真宗説教に「拍手」なし

 上の原稿で触れた佐々木伸麿師については、西山郷史師の紹介が出ていました。

 西山先生にも大変お世話になりましたし、石川県かほく市の佐々木先生のお寺「正誓寺」では、床下に入らせていただき、真宗寺院音響建築の本質を見つけるご縁をいただきました。

 本当に大切なご縁なのですが、2011年の震災前後から、しばらくのご無沙汰となっていました。

 そこにもってきてコロナ禍、そして2024年の能登震災、かつて泊めていただいた廣陵先生の満覚寺も被災し、現在は滋賀県のお嬢さんのお家に先生も奥さまの和子さんも避難しておられます。

 和子さんのお父上、茂利宗玄師も、弟さんの茂利真正師も名説教師として知られ、小沢昭一さんのフィールドワークに録音が残っています。

 そこには高座の上からの説教と同時に、それに「ウケる」無数の門徒の声が聴こえます。

「なんまんだぶなんまんだぶ」「なんまんだぶ」「なんまんだぶ」

 真宗説教に「拍手」はありません。門徒は、お説教が心に響いたら「なんまんだぶ」と静かに「六字」の名号を唱える。

 これを「受け念仏」といい、今現在でも芸人がギャグを発して、お客に「受けた」とか「受けなかった」という表現に残るくらい、話芸の本質と一体化しています。

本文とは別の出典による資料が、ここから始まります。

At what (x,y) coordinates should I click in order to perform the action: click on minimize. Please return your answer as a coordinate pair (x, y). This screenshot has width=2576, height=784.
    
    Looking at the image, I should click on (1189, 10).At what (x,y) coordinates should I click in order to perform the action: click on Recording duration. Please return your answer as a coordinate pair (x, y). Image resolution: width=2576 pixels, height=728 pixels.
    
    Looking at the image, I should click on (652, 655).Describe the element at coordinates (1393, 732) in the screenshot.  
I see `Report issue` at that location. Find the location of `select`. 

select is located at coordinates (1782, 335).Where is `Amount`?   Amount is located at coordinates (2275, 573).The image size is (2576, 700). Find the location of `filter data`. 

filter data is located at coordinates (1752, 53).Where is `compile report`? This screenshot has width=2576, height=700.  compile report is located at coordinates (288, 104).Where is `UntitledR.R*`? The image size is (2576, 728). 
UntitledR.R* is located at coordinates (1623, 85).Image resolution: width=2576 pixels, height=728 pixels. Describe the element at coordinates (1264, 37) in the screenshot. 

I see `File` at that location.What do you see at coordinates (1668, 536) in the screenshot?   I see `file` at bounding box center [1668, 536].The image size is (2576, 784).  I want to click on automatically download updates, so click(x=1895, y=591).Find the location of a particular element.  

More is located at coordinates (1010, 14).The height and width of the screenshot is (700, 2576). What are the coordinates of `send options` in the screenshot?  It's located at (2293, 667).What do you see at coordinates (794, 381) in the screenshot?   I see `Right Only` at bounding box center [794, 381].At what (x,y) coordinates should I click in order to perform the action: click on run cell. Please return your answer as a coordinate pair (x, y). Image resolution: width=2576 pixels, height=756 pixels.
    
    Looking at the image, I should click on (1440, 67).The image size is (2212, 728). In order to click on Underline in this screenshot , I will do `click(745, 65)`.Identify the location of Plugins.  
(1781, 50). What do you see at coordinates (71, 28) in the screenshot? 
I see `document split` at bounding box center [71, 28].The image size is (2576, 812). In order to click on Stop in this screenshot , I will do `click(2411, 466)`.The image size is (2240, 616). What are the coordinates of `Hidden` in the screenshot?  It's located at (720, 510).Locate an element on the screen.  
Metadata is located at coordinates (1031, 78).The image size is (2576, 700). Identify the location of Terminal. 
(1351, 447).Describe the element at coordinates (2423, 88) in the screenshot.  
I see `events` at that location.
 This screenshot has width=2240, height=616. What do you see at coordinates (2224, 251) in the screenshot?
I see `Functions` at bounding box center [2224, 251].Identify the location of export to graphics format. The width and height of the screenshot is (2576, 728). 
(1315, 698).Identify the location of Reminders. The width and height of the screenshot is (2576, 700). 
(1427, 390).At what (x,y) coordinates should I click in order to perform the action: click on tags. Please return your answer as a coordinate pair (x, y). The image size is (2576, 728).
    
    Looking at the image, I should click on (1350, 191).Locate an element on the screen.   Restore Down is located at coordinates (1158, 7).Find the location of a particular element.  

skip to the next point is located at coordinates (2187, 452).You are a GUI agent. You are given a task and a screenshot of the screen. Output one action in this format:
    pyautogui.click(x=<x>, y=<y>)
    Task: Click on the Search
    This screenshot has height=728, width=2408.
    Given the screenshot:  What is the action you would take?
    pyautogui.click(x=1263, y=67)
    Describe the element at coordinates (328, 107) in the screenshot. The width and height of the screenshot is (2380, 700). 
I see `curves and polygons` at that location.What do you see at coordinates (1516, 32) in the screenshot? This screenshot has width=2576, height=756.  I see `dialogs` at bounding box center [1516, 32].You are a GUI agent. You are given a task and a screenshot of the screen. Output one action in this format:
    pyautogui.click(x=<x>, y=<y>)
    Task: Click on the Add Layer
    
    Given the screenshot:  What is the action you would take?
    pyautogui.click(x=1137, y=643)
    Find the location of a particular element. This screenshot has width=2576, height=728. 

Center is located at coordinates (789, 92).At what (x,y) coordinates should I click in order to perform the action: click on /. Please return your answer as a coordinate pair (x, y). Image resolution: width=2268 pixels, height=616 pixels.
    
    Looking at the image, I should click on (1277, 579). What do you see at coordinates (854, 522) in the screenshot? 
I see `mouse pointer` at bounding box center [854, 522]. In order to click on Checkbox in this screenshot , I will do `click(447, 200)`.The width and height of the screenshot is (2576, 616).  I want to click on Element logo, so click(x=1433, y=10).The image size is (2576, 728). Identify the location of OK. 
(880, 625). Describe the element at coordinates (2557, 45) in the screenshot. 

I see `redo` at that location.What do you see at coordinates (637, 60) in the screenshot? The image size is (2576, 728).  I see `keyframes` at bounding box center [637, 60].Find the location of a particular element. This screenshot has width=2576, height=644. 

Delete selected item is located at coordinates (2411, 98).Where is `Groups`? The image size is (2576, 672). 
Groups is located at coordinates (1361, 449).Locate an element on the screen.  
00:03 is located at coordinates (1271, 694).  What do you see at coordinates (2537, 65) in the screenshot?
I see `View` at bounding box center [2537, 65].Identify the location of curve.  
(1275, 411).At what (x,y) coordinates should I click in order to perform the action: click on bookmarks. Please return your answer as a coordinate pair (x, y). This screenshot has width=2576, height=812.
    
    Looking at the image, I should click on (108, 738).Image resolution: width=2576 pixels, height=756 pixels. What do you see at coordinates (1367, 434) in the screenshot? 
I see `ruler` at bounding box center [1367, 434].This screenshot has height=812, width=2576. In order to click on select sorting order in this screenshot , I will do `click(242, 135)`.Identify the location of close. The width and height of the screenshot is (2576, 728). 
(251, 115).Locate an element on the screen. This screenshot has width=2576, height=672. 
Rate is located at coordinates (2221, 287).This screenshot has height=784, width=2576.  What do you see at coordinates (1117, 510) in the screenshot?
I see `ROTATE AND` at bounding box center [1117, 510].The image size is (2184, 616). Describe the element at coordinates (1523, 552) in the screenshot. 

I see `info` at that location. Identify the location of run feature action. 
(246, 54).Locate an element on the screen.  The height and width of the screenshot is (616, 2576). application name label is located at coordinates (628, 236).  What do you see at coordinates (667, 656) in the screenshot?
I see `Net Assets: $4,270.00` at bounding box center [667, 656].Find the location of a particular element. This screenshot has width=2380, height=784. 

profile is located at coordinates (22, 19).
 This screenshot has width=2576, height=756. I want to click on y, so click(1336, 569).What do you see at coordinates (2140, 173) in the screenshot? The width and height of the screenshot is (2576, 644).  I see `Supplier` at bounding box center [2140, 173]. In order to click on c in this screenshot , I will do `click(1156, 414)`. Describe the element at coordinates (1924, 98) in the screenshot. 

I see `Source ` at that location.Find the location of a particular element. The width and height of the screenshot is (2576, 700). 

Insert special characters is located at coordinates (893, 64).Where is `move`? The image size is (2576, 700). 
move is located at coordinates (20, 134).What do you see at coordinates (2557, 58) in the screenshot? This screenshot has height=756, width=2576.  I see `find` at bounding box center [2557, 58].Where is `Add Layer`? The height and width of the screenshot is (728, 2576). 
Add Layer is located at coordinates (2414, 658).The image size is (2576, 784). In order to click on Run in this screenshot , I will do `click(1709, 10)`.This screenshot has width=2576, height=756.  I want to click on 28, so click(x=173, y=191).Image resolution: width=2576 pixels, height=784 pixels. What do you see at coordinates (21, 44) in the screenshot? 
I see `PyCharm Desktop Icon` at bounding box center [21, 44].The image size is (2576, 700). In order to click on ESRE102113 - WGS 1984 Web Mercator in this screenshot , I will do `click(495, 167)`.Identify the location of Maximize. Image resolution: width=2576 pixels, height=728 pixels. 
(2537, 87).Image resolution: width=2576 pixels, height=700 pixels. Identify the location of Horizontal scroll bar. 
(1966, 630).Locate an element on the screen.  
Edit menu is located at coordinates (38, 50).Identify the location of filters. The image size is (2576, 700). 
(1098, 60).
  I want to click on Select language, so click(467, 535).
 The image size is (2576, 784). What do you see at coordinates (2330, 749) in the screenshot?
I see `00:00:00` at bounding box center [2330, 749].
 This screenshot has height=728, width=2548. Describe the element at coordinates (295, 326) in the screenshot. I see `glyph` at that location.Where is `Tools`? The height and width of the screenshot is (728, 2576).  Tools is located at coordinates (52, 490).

 つまり「ウケるお客」がいて、そうした無定形の大衆が支えて、こうした至芸というべき高座が伝えられてきた。

 2024年の震災で、破壊的だったのは、「お寺は大丈夫やったけど、門徒がおらんようになって」、町全体が無人になってしまったこと。

 つまりお説教を「ウケて」くれる真宗門徒全体が避難して、誰もいなくなってしまったことが一番の痛手だと、廣陵先生も奥様もおっしゃいます。

 能登復興への道のりはいまだ遠く、完全に元通りにはならないかもしれません。節談も能登の「受け念仏」でウケられることは少なくなりました。

 しかし、地域を越え世代を超えて、ウケてくれる人がいることで、伝承の灯は守られていきます。

 いま、家康が作った東西本願寺の垣根を、廣陵先生の説教が越え、新たな橋を架けられたように、いま分断の中にある地域に、端的には能登の多くの共同体に、新しい架橋が成立することを心からお祈りいたします。